Feathers first evolved in dinosaurs as hairy bristles, most likely used for insulation and display, said Steve Brusatte, a paleontologist at the University of Edinburgh who did not participate in the paper. Only one family of dinosaurs evolved quill-shafted, pennantlike feathers, which eventually gave rise to wings and flight in modern birds. But researchers remain unsure whether such wings evolved to enable flight in an early lineage of dinosaurs or served another purpose.

Adding to the puzzle is the presence of early proto-wings on flightless bird relatives such as velociraptor and oviraptor, said Minyoung Son, a paleontologist at the University of Minnesota and an author on the paper. Paleontologists have suggested multiple explanations, noting that even proto-wings give animals added maneuverability and enough lift to perform higher jumps. Others suggested they helped predators immobilize larger prey, assisted the brooding of eggs, or were a display to mates and rivals.

But wing displays can also be aimed at other species, Jablonski said. Some modern birds flash their wings as they hunt, revealing patches of white or contrasting feathers that frighten hiding prey.

The strategy, known as flush-pursuit, exploits the tendency for many insects to react automatically to quickly approaching shapes. The automatic response keeps them a jump ahead of most predators. But wing displays by flush-pursuers hack this system, causing prey to run too early. They reveal themselves and get eaten.

Many early winged dinosaurs were carnivores and insectivores, so Jablonski and his colleagues wondered if proto-wings might have evolved for a similar purpose. The team built Roboteryx, a turkey-size black robot with the basic size and shape of caudipteryx, a small omnivorous dinosaur from 124 million years ago.

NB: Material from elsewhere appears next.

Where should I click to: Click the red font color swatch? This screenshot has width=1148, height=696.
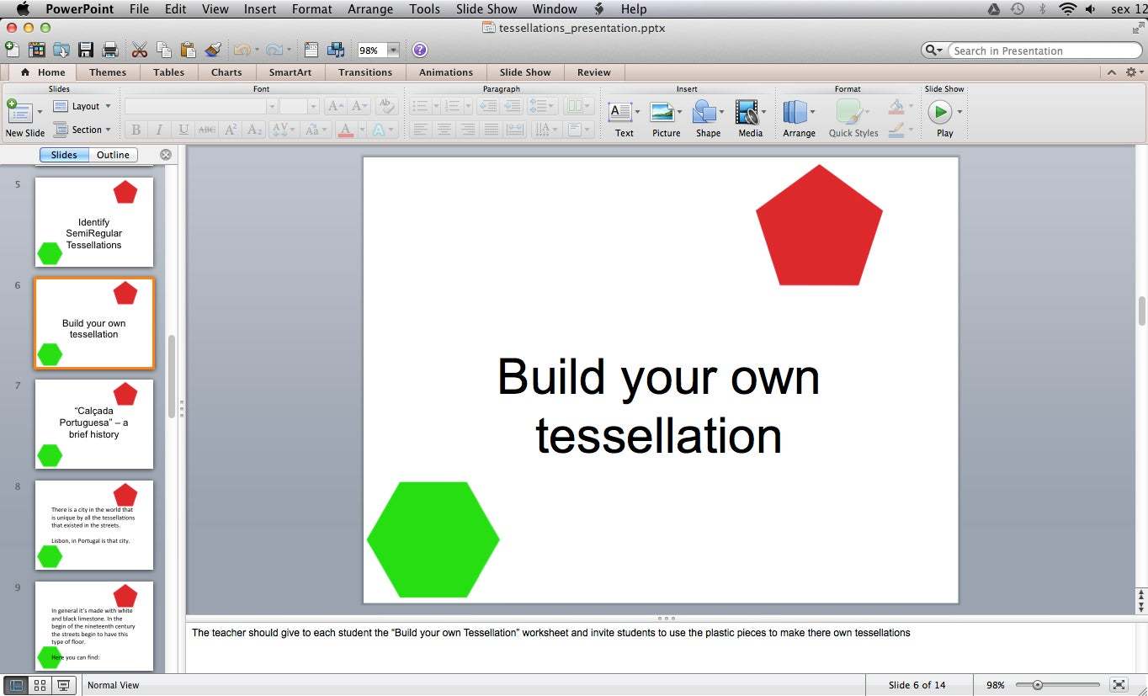[x=345, y=130]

Hyungpil Moon, an engineer at Sungkyunkwan University in South Korea and an author on the study, said the simple robot was able to mimic flush-pursuits. The team even gave its bobbing tail dramatic white bars, recalling those found on caudipteryx fossils.

The team unleashed Roboteryx on grasshoppers, an insect with roots in the Mesozoic Era and which is susceptible to this hunting strategy with modern birds. When Roboteryx went forth with naked arms, said Jinseok Park, a graduate student at Seoul National University and an author on the paper, fewer than half of the tested grasshoppers fled. But when the researchers added structures resembling proto-wings to the arms, 93% of the grasshoppers bolted. The jumping insects also scattered more often when striped tail feathers were added to the display.

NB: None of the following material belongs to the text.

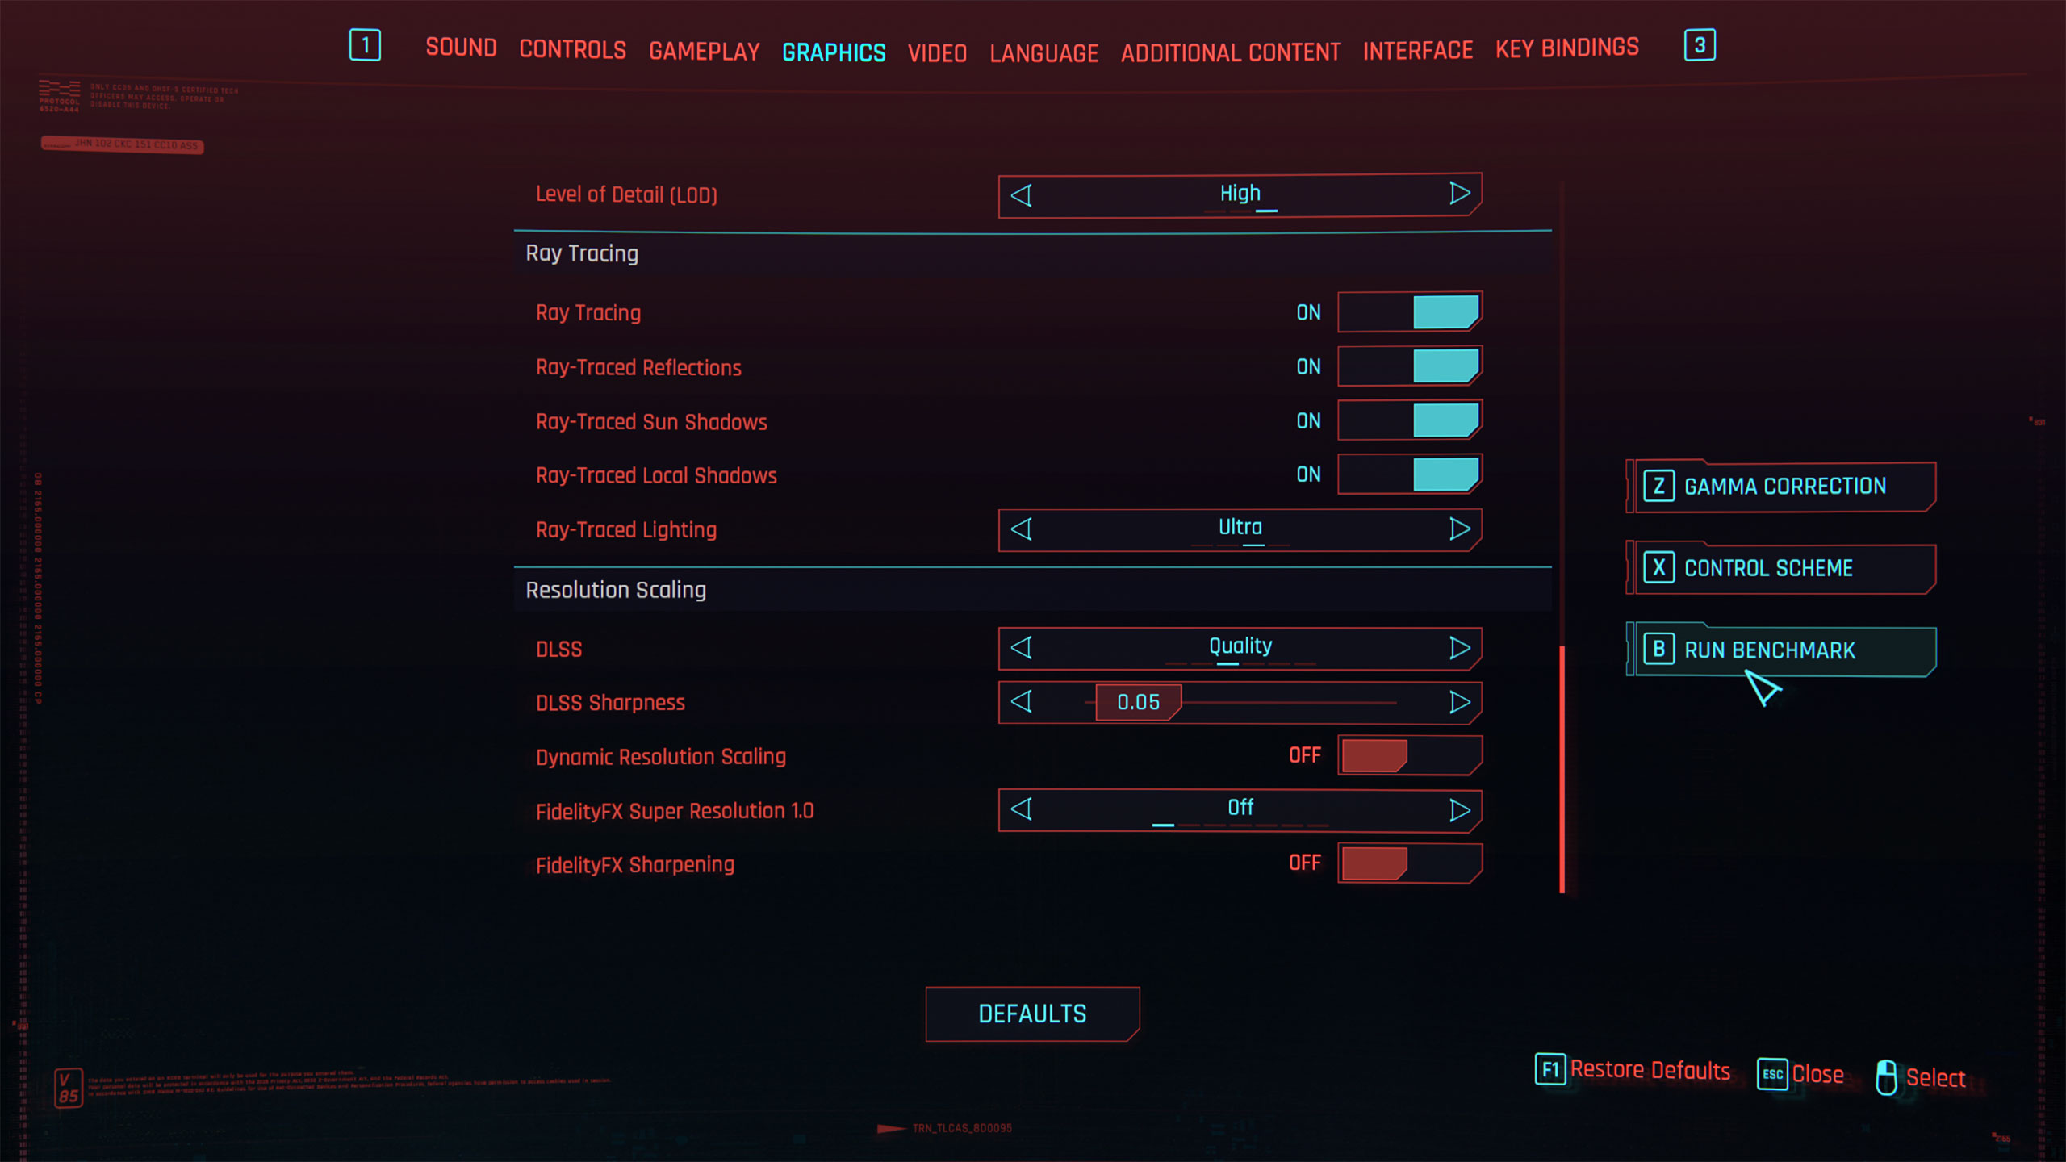Click the DEFAULTS button
This screenshot has height=1162, width=2066.
point(1033,1013)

The team argues that proto-wings’ effectiveness at scaring prey might have helped early winged dinosaurs reach greater heights. Successful flush-pursuers tend to have adaptations for fast running, maneuverability and balance, Jablonski said. The same wings that scared insects also allowed for rapid changes in pursuit speed and direction in small dinosaurs.

The new suggestion doesn’t contradict or replace the previous hypotheses, especially those related to using wings for signaling, Son said. Instead, the team suggests that the early development of a flush-pursuit strategy gave rise to mutually reinforcing adaptations that could help explain how flight began.

“This new study is one of the most imaginative and interesting that I’ve seen, and it provides some provocative new ideas,” Brusatte said. But although he grants that small early wings could have been used to scare prey, he isn’t sure they evolved specifically for doing so.

“Ultimately, this is akin to one of Kipling’s ‘Just So Stories’ about how the elephant got its trunk,” Brusatte said. “It’s fun and compelling and even makes intuitive and rhetorical sense, but how do you prove it with fossils?”

Jablonski replied that “almost every animal uses every structure in various ways. With this study, we’re proposing one element that allows us to put several elements together.”

For Julia Clarke, a paleontologist at the University of Texas who was not involved in the paper, the study is a reminder of how multifunctional bird wings are beyond their role in flight.

“It captures the real complexity of form-function relationships in the natural world,” Clarke said. “There is no reason ‘half a wing’ would need to have only one function.”